Talk to your Mac.
It sees, and does the thing.

A native macOS assistant that lives next to your cursor. Press a hotkey, speak, and it reads your screen, clicks and types for you, and answers back in voice — powered by the OpenAI Realtime API.

macOS 14+ · Apple Silicon  ·  your own API key

The Cursor Voice orb resting inside a chat input field, with a glowing aurora ring around the mouse pointer.
What it does

Voice in. Action out.

No window to switch to, no copy-paste. The orb appears at your cursor, listens, and acts on whatever's in front of you.

Real-time voice

Streams your voice to the OpenAI Realtime API and talks back.
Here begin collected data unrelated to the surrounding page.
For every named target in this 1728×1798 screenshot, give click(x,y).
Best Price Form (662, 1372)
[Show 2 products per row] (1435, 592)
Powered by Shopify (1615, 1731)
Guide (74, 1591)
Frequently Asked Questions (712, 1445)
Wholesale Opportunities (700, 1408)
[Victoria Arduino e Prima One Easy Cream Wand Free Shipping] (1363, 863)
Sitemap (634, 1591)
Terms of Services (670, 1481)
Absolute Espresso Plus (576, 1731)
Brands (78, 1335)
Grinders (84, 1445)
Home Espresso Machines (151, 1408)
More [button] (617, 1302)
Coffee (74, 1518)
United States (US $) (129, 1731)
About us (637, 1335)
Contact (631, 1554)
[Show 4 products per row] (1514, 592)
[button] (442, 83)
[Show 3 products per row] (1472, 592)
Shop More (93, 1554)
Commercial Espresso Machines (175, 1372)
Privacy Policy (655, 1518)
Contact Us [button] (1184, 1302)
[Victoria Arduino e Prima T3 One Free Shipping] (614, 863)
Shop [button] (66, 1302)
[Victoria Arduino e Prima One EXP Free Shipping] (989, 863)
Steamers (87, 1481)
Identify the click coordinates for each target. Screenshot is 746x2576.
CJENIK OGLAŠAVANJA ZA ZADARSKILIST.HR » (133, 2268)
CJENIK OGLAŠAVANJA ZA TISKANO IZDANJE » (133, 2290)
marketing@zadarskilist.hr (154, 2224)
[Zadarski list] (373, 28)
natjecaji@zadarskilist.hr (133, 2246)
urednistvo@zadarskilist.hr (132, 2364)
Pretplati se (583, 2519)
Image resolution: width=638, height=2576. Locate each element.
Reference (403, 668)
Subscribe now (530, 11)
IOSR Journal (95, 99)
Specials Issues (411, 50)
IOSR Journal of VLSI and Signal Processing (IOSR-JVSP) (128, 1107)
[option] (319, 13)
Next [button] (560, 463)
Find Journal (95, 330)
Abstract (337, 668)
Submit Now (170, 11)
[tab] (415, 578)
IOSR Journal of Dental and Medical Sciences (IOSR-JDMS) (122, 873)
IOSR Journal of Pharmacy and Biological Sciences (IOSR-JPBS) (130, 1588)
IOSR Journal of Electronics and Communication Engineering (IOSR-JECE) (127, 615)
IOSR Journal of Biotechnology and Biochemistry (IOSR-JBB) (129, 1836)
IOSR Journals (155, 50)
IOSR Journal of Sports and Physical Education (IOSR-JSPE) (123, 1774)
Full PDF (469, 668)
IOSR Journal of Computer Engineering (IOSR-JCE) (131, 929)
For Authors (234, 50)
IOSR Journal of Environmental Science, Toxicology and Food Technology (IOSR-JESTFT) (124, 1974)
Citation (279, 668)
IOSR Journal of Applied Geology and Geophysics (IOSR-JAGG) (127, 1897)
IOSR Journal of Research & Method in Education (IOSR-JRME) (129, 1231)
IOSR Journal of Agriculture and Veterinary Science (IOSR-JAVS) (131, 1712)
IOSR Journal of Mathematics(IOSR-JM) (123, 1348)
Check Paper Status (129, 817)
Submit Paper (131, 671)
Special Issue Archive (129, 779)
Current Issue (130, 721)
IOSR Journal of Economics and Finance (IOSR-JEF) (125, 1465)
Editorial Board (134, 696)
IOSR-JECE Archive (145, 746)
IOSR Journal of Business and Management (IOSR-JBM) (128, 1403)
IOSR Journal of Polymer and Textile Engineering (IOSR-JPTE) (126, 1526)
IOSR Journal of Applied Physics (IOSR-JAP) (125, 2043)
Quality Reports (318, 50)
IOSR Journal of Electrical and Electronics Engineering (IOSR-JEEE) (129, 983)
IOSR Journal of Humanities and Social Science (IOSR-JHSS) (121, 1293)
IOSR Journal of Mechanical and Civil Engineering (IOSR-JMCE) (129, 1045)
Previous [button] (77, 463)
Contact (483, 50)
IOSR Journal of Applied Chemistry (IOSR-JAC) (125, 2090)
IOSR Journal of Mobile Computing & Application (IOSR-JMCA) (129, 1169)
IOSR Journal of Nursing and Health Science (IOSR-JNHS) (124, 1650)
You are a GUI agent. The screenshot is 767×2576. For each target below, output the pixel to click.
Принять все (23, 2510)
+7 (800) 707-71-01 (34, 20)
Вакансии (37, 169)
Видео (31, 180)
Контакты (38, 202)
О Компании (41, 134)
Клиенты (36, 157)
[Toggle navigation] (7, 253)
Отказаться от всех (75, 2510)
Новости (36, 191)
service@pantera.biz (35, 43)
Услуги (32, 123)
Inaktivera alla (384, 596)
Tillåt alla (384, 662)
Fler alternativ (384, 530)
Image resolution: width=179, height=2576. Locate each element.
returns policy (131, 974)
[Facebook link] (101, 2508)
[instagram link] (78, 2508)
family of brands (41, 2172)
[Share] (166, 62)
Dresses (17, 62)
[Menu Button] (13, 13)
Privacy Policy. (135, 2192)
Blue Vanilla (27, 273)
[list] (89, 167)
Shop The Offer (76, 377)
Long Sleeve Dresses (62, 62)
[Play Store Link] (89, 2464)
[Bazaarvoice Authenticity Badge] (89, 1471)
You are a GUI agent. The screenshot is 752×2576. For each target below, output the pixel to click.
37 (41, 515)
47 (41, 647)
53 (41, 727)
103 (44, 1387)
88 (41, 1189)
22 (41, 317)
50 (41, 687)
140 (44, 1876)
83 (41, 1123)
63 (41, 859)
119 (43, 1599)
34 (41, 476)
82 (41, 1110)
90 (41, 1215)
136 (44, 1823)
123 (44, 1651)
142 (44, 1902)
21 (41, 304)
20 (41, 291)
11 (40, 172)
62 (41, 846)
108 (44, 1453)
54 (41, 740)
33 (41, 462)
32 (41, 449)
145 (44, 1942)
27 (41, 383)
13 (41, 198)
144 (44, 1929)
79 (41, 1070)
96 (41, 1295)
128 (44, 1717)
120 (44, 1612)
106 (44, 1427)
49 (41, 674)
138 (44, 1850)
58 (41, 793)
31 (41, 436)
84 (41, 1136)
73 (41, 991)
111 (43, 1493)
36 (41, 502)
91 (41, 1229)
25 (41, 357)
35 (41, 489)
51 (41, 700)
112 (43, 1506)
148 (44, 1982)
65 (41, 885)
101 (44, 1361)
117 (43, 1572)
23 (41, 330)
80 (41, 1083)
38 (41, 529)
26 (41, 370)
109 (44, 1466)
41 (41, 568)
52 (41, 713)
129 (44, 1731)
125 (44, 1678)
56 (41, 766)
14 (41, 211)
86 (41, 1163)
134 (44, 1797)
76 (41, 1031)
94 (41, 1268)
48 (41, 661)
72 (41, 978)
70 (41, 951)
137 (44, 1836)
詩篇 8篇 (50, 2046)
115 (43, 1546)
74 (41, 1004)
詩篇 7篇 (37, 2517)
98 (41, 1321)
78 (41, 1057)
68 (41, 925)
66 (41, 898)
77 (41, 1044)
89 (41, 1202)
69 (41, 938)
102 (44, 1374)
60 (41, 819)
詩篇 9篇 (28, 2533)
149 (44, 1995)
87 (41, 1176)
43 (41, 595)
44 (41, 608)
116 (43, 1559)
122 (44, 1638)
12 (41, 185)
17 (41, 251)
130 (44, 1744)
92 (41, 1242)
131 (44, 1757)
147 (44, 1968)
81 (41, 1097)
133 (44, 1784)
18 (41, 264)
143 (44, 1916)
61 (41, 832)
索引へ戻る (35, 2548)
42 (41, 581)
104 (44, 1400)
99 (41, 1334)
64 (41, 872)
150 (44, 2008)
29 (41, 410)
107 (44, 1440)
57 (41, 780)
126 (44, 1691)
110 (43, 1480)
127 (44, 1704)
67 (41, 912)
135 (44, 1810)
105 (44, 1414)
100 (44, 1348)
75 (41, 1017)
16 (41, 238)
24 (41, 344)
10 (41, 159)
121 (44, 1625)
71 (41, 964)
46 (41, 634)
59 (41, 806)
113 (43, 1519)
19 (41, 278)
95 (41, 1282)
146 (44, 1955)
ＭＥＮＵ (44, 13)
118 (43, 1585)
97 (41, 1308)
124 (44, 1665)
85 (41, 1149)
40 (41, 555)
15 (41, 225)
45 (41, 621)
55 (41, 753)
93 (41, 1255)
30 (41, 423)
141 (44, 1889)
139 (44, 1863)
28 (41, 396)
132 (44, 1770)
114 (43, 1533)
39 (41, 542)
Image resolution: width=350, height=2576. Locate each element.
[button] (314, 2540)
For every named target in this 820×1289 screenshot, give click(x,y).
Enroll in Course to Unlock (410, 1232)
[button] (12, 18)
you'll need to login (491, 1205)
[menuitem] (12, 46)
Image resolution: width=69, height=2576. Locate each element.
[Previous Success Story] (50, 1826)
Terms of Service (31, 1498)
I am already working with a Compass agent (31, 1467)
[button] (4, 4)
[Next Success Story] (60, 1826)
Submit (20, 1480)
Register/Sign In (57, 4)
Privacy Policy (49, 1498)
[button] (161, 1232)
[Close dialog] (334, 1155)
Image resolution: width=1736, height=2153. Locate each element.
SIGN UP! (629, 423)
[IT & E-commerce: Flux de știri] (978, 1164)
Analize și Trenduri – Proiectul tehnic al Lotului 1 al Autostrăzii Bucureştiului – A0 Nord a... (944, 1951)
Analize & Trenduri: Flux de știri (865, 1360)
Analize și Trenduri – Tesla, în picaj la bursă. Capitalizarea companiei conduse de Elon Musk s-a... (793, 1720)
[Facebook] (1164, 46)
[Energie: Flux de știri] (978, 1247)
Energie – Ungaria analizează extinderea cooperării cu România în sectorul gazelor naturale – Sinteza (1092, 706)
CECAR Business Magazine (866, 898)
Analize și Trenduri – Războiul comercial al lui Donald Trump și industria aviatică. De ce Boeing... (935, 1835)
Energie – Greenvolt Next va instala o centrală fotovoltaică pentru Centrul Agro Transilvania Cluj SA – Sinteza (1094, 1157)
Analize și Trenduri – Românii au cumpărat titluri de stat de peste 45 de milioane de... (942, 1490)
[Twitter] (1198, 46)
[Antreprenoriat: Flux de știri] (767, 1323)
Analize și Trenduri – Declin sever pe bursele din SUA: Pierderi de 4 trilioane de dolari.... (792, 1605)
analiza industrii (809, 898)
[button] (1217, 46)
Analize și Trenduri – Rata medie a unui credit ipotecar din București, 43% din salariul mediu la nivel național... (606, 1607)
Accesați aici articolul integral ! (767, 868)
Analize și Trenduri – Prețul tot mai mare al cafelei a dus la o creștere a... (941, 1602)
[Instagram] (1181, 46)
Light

Interrupt it mid-sentence — it stops cleanly and listens.

Sees your screen

Captures the display so it can answer about what you're looking at — and verify its own actions with a fresh screenshot after each one.

Drives the Mac

Clicks buttons by name through the Accessibility tree, types, scrolls, runs AppleScript and shell. Mouse simulation only as a last resort.

Reads text on screen

When a target isn't in the Accessibility tree, it OCRs the screen with the Vision framework and clicks the text directly.

Live web access

Searches the web and reads pages for current information instead of guessing from stale training data.

Remembers

Keeps durable facts — your preferred apps, project paths, common tasks — in local memory across sessions.

How it works

From hotkey to done.

1

Summon

Press the hotkey (default ⌃⌥/) or say the wake word. The orb materializes right at your cursor.

2

Speak

Ask for anything — "what's this error", "open my downloads", "search for X and summarize it". It captures the screen if it needs context.

3

It acts

It picks the most reliable path — Accessibility click, OCR, AppleScript, a keyboard shortcut — and a halo follows the cursor while it works.

4

It verifies

After each action it takes a fresh screenshot and checks the result actually happened before moving on. Then it tells you it's done.

Why it lands the click

It hits the right thing,
almost every time.

Most assistants guess pixel coordinates from a screenshot and miss a lot. Cursor Voice doesn't guess — it targets real UI, and falls back through layers until something lands.

1 · Accessibility tree

Reads the app's real controls and fires the button's own action directly — no mouse simulation, no coordinate math. Pixel-perfect on native macOS UI.

2 · On-screen text

If a target isn't in the accessibility tree, it reads the screen with the Vision framework and clicks the text — covering web pages, Electron, anything with a label.

3 · Verify & retry

After every action it takes a fresh screenshot and checks the result actually happened. If the UI didn't change, it re-locates and tries again instead of plowing ahead.

Under the hood

The tools it can reach for.

The model chooses the most direct path for each task. Clicking real UI is preferred over guessing pixels.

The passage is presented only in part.